--- Document section ---
○ ○ ○

Percent Table GE 517 Percent GE 517

 

 

 

 

 

 

 

 

 

 

 

 

 

Votes Table GE 517Vote GE 517

 

 

 

 

 

 

 

 

 

 

 

 

 

 

 

 

 

 

 

 

 

 

 

 

 

 

 

 

 

 

 

 

 

 

 

 

 

 

 

 

 

 

 

 

 

 

Analysis on the Numbers

  • Bearing in mind we have a voting system which is winner-takes-all in each constituency… so overall vote ends up quite different to the seats won.
  • Conservatives lost 13 in total, Labour gained 29, Lib Dems gained 4. In Scotland, SNP lost 21.
  • Let’s look at Scotland first. The SNP came out of nowhere in 2015: they had 6 in 2005/2010, then exploded with 56 (almost all of them) in 2015. These gains were Labour losses: in 2010 there were 40 Labour MPs in Scotland. Yet in this election, the SNP dropped down to 35: still a majority and still huge compared to pre-2015, it is a loss.
  • 13 seats were won by the Conservative Party in Scotland, 6 by Labour (7 total), 4 Lib Dems.
  • In England and Wales, that means that the Conservatives lost 26! Which is a big change.

○ ○ ○

--- Given entries ---

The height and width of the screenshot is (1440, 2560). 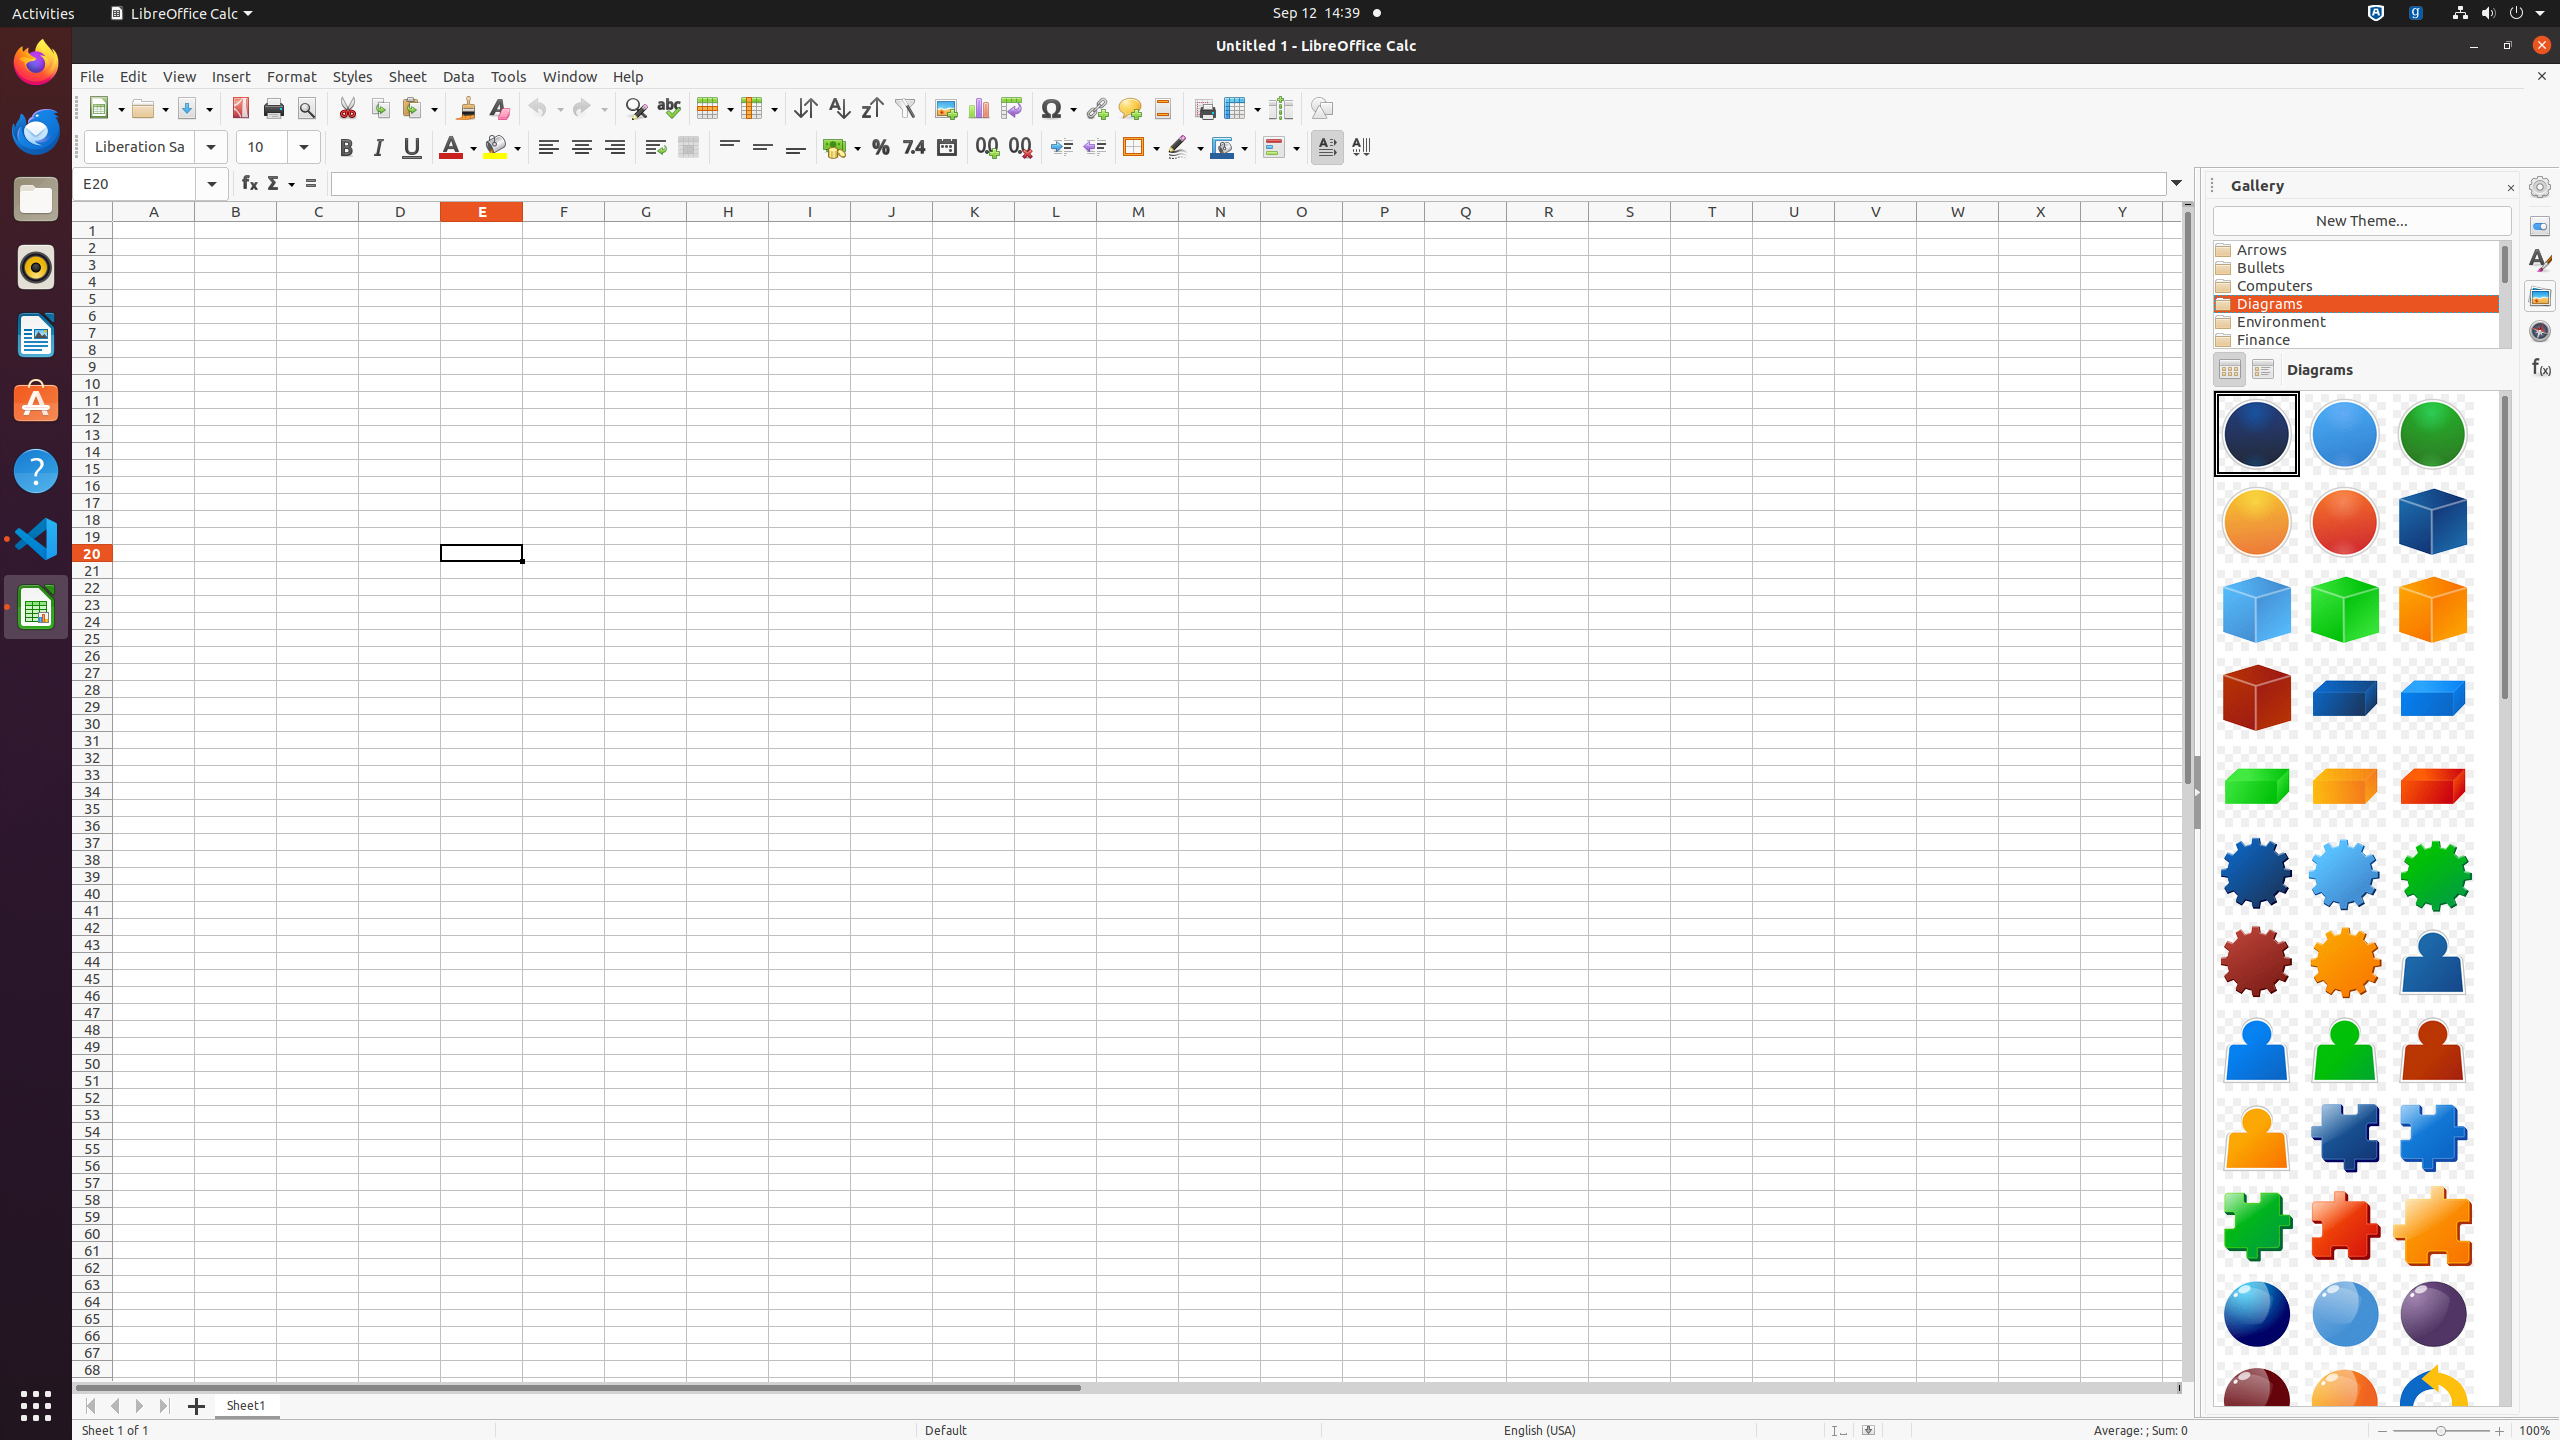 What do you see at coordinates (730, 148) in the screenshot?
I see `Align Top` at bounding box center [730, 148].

○ ○ ○

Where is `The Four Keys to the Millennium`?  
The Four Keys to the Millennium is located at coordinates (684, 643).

○ ○ ○

--- Written instruction ---
Repeat word for word the part of the election analysis that starts at "Analysis on the" and ends at "it is a loss.".

--- Solution ---
Analysis on the Numbers

  • Bearing in mind we have a voting system which is winner-takes-all in each constituency… so overall vote ends up quite different to the seats won.
  • Conservatives lost 13 in total, Labour gained 29, Lib Dems gained 4. In Scotland, SNP lost 21.
  • Let’s look at Scotland first. The SNP came out of nowhere in 2015: they had 6 in 2005/2010, then exploded with 56 (almost all of them) in 2015. These gains were Labour losses: in 2010 there were 40 Labour MPs in Scotland. Yet in this election, the SNP dropped down to 35: still a majority and still huge compared to pre-2015, it is a loss.